City of Ames addresses graffiti issue

A geisha and the hashtag “broke life” adorn a crumbling retaining wall along the side of Woodland Street.

Makayla Tendall

The city of Ames has implemented a graffiti cleanup project in order to revitalize the downtown, Campustown and campus areas.

Mike Arkovich, Safe Neighborhoods Team sergeant, said graffiti has been found on more than 95 rental, commercial and private properties since the team began documenting the graffiti last fall. He said the issue of graffiti is not new.

“Campustown’s trying to revitalize itself, the same with Main Street,” Arkovich said. “It’s hard to do that when you have a bunch of graffiti on the buildings.”

He said the largest concentration of graffiti is on Welch and Stanton avenues, mostly around the bars.

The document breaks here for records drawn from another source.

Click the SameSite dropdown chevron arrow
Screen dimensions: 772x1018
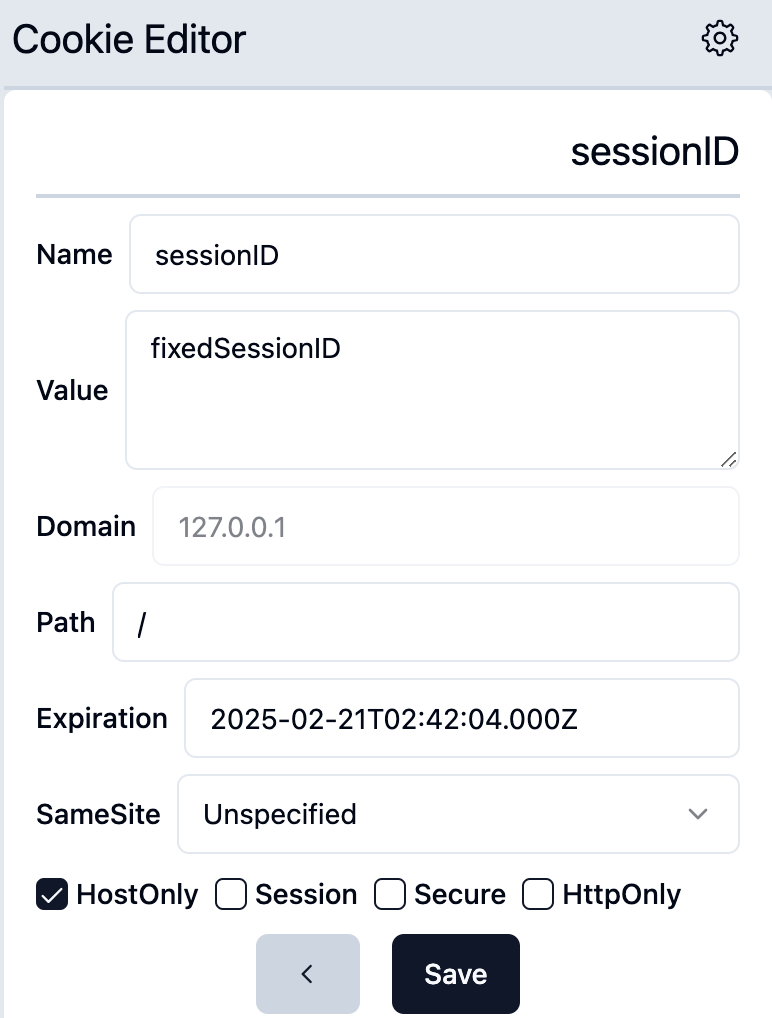698,814
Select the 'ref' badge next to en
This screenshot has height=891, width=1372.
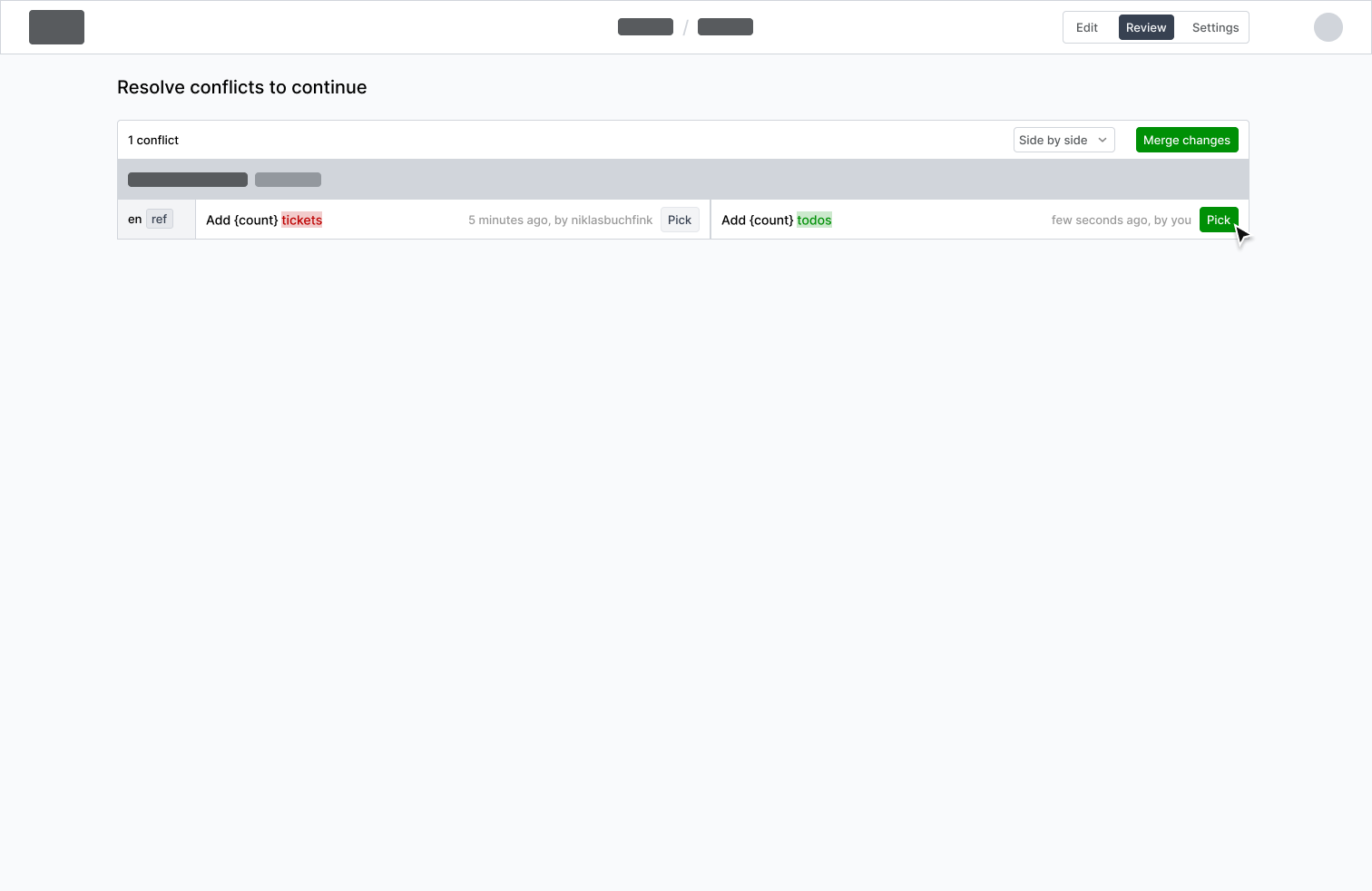pyautogui.click(x=159, y=219)
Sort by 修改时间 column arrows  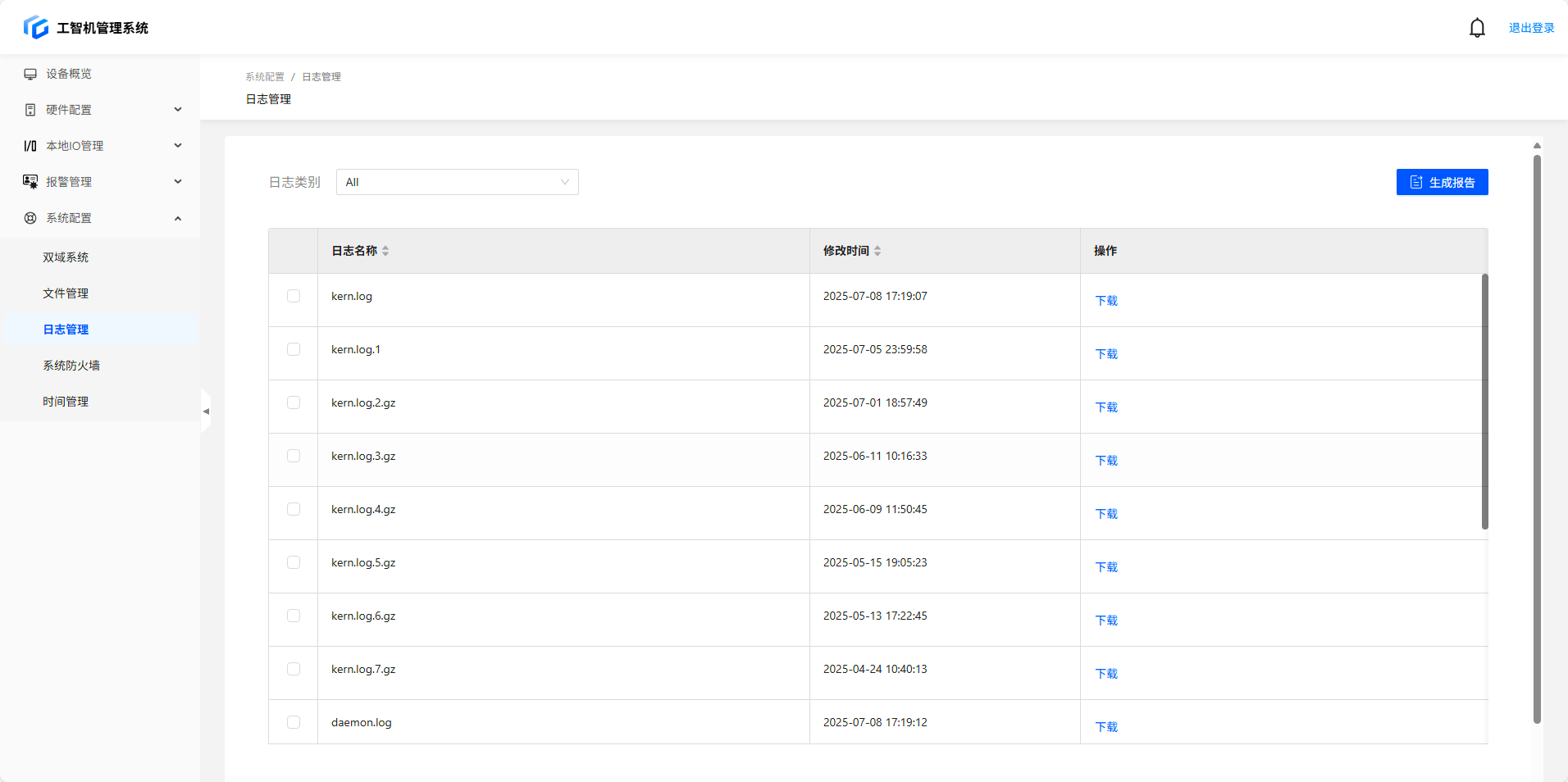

“I don’t know why it happens, what’s going on, if there are certain groups that are doing it,” said Sara Van Meeteren, community codes liaison.

Van Meeteren and Arkovich said cleaning up graffiti in those areas also acts as a preventative measure, as if the image of graffiti sparks the idea.

“The idea is that if we get it cleaned up right away, people won’t even think that graffiti is an option there,” Van Meeteren said. “If we leave it, it will encourage more people to do it because it gives the image that that area is not well kept, so more graffiti tends to show up in that area.”

Ames rental code requires graffiti found on rental property be cleaned up by property owners. When documented, the city sends a letter to rental property owners, asking them to clean up vandalized property. Commercial property owners are not required to remove graffiti; however, the city strongly urges property owners to remove.

“It doesn’t look nice. Someone defaced somebody else’s property,” Arkovich said. “The likeliness of someone saying, ‘Hey, would you go spray-paint some phrase on my building?’ is usually slim to none.”

Van Meeteren said that unfortunately the task of removing the graffiti falls on property owners as a common ownership responsibility.

“It’s like mowing. You might not have planted the grass, but you have to mow it,” Van Meeteren said.

Most of the graffiti about Campustown and downtown Ames consists of phrases, not images. Arkovich said the theory of graffiti as a form of artistic expression does not apply in these areas.

“I have not seen one place that the graffiti makes the area look better,” Arkovich said. “Would you want somebody coming and spray-painting their message on your building? Go express that on your own building.”

As for instructions on how to clean up graffiti, Arkovich said it depends on the surface. On brick or concrete surfaces, property owners power wash or even sandblast the vandalized area. For painted exteriors, the city asks owners repaint the entire surface.

“We tell them to make it look like the background,” Arkovich said. “If they only paint one block, that looks just as bad as the graffiti did.”